Su amada se moría, pero él no se resignaba, no quería rendirse.

Recorrió todas las bibliotecas de la ciudad. Leyó cientos de libros que trataban el tema de los sabores en busca de una solución. Y nada. Le dijeron que los monjes guardaban escritos valiosos en los conventos. Tuvo que vencer resistencias y reticencias, pero logró sumergirse entre códices y manuscritos. Nada; su amada se moriría.

Solo le quedaba consultar el texto de un fraile, misionero en la India, muerto hacía siglos, sobre el que halló noticias dispersas. Se decía que había encontrado una flor con maravillosas propiedades, pero no se especificaba cuáles eran. El manuscrito se hallaba depositado en el sótano de un convento de monjas de clausura.

Intentó convencer a la hermana tornera para que le dejara al menos hablar con la superiora. Los días pasaban y no parecía que fuera a persuadir a la monja. Decidió entonces permanecer sin comer ni beber a la puerta del convento. Cuando ya había perdido el sentido por el hambre y la sed, unas manos, compasivas por fin, lo arrastraron al interior del recinto. Le quedaba poco tiempo. Su amada se moriría.

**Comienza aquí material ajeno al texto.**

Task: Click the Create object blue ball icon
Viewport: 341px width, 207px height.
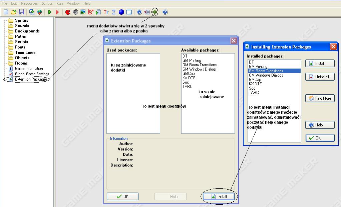Action: pos(121,12)
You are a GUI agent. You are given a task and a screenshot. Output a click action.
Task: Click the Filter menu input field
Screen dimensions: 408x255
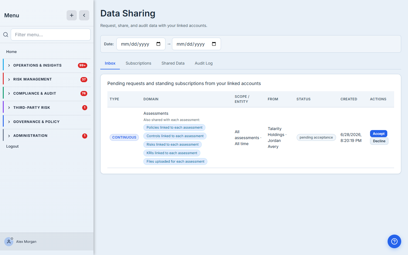tap(51, 35)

El manuscrito del fraile contenía un dibujo de la misteriosa flor y explicaba con detalle su localización en Nepal, al pie de los montes del Himalaya. Asimismo la describía; y aseguraba que su sabor era inigualable, ni dulce ni salado ni ácido ni amargo. Cualquier alimento que se sazonara con su polen adquiría tal exquisitez que la propia lengua se estremecía de placer. Y no solo eso, bastaba con verla para que algo misterioso que emanaba de ella se introdujera por los ojos y, a través del cerebro, estimulara el sentido del gusto. Fuera lo que fuese lo que se paladeara, se apreciaba su sabor único.

Él sabía que no tenía tiempo para viajar en busca de la flor. Su amada se moriría.

Entonces recordó las lecturas de su adolescencia y, entre ellas, le vino a la mente un cuento de un autor llamado O. Henry, La última hoja. Tuvo la certeza de que su historia acabaría igual que la del relato. Se dirigió a la habitación de su amada y aprovechó las pocas fuerzas que le quedaban después del largo ayuno a las puertas del convento para dibujar en la pared la flor del fraile.